## What you should do
The answer must match the material word for word, with every line included.

## Input records
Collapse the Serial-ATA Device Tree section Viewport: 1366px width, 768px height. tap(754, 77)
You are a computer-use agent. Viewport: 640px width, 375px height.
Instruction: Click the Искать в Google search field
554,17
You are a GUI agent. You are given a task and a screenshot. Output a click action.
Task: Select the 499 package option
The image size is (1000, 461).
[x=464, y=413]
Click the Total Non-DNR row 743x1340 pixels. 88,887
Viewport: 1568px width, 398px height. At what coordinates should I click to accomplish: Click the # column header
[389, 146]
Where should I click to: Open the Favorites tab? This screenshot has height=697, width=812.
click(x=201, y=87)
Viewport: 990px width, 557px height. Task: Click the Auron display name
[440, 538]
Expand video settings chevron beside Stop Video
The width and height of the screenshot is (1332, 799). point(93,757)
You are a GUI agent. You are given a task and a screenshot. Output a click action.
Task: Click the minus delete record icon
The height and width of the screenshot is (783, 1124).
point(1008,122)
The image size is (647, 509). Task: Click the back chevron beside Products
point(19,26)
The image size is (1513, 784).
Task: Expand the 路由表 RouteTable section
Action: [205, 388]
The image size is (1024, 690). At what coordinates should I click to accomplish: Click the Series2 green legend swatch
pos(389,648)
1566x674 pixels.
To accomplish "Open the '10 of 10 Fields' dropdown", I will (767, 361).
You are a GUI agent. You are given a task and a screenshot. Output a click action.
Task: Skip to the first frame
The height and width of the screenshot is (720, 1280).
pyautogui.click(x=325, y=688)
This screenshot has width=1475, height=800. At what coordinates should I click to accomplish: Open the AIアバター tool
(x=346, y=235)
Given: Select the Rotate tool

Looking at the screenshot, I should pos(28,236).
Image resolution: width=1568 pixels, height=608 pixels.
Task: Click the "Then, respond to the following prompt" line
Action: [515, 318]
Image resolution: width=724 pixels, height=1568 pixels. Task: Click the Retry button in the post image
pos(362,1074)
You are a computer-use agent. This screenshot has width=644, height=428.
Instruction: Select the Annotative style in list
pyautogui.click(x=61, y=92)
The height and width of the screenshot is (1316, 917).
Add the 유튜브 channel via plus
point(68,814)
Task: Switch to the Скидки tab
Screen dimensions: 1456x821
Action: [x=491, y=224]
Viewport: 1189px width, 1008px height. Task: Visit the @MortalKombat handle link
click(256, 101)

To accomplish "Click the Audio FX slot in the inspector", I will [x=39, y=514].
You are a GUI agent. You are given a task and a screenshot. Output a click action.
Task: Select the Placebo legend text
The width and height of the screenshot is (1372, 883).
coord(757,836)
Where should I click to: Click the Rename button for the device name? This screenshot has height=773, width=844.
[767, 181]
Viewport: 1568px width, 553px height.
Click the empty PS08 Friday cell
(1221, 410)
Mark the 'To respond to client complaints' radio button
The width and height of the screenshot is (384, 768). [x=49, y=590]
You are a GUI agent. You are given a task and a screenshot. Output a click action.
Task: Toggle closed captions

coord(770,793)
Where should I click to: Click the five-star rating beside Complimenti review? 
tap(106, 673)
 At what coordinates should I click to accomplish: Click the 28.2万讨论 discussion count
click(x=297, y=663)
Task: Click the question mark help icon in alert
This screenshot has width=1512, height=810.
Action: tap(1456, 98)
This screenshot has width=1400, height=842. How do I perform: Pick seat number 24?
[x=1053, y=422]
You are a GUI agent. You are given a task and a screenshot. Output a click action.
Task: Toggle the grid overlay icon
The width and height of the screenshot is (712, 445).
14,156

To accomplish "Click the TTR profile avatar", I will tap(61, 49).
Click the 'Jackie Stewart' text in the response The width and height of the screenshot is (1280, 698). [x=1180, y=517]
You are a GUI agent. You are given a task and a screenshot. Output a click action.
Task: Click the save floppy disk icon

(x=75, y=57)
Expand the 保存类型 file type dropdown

## Task solution
Collapse the Serial-ATA Device Tree section Viewport: 1366px width, 768px height. tap(754, 77)
You are a computer-use agent. Viewport: 640px width, 375px height.
Instruction: Click the Искать в Google search field
554,17
You are a GUI agent. You are given a task and a screenshot. Output a click action.
Task: Select the 499 package option
The image size is (1000, 461).
[x=464, y=413]
Click the Total Non-DNR row 743x1340 pixels. 88,887
Viewport: 1568px width, 398px height. At what coordinates should I click to accomplish: Click the # column header
[389, 146]
Where should I click to: Open the Favorites tab? This screenshot has height=697, width=812.
click(x=201, y=87)
Viewport: 990px width, 557px height. Task: Click the Auron display name
[440, 538]
Expand video settings chevron beside Stop Video
The width and height of the screenshot is (1332, 799). point(93,757)
You are a GUI agent. You are given a task and a screenshot. Output a click action.
Task: Click the minus delete record icon
The height and width of the screenshot is (783, 1124).
point(1008,122)
The image size is (647, 509). Task: Click the back chevron beside Products
point(19,26)
The image size is (1513, 784).
Task: Expand the 路由表 RouteTable section
Action: [205, 388]
The image size is (1024, 690). At what coordinates should I click to accomplish: Click the Series2 green legend swatch
pos(389,648)
1566x674 pixels.
To accomplish "Open the '10 of 10 Fields' dropdown", I will (767, 361).
You are a GUI agent. You are given a task and a screenshot. Output a click action.
Task: Skip to the first frame
The height and width of the screenshot is (720, 1280).
pyautogui.click(x=325, y=688)
This screenshot has width=1475, height=800. At what coordinates should I click to accomplish: Open the AIアバター tool
(x=346, y=235)
Given: Select the Rotate tool

Looking at the screenshot, I should pos(28,236).
Image resolution: width=1568 pixels, height=608 pixels.
Task: Click the "Then, respond to the following prompt" line
Action: [515, 318]
Image resolution: width=724 pixels, height=1568 pixels. Task: Click the Retry button in the post image
pos(362,1074)
You are a computer-use agent. This screenshot has width=644, height=428.
Instruction: Select the Annotative style in list
pyautogui.click(x=61, y=92)
The height and width of the screenshot is (1316, 917).
Add the 유튜브 channel via plus
point(68,814)
Task: Switch to the Скидки tab
Screen dimensions: 1456x821
Action: [x=491, y=224]
Viewport: 1189px width, 1008px height. Task: Visit the @MortalKombat handle link
click(256, 101)

To accomplish "Click the Audio FX slot in the inspector", I will [x=39, y=514].
You are a GUI agent. You are given a task and a screenshot. Output a click action.
Task: Select the Placebo legend text
The width and height of the screenshot is (1372, 883).
coord(757,836)
Where should I click to: Click the Rename button for the device name? This screenshot has height=773, width=844.
[767, 181]
Viewport: 1568px width, 553px height.
Click the empty PS08 Friday cell
(1221, 410)
Mark the 'To respond to client complaints' radio button
The width and height of the screenshot is (384, 768). [x=49, y=590]
You are a GUI agent. You are given a task and a screenshot. Output a click action.
Task: Toggle closed captions

coord(770,793)
Where should I click to: Click the five-star rating beside Complimenti review? 
tap(106, 673)
 At what coordinates should I click to accomplish: Click the 28.2万讨论 discussion count
click(x=297, y=663)
Task: Click the question mark help icon in alert
This screenshot has width=1512, height=810.
Action: tap(1456, 98)
This screenshot has width=1400, height=842. How do I perform: Pick seat number 24?
[x=1053, y=422]
You are a GUI agent. You are given a task and a screenshot. Output a click action.
Task: Toggle the grid overlay icon
The width and height of the screenshot is (712, 445).
14,156

To accomplish "Click the TTR profile avatar", I will tap(61, 49).
Click the 'Jackie Stewart' text in the response The width and height of the screenshot is (1280, 698). [x=1180, y=517]
You are a GUI agent. You are given a task and a screenshot. Output a click action.
Task: Click the save floppy disk icon

(x=75, y=57)
Expand the 保存类型 file type dropdown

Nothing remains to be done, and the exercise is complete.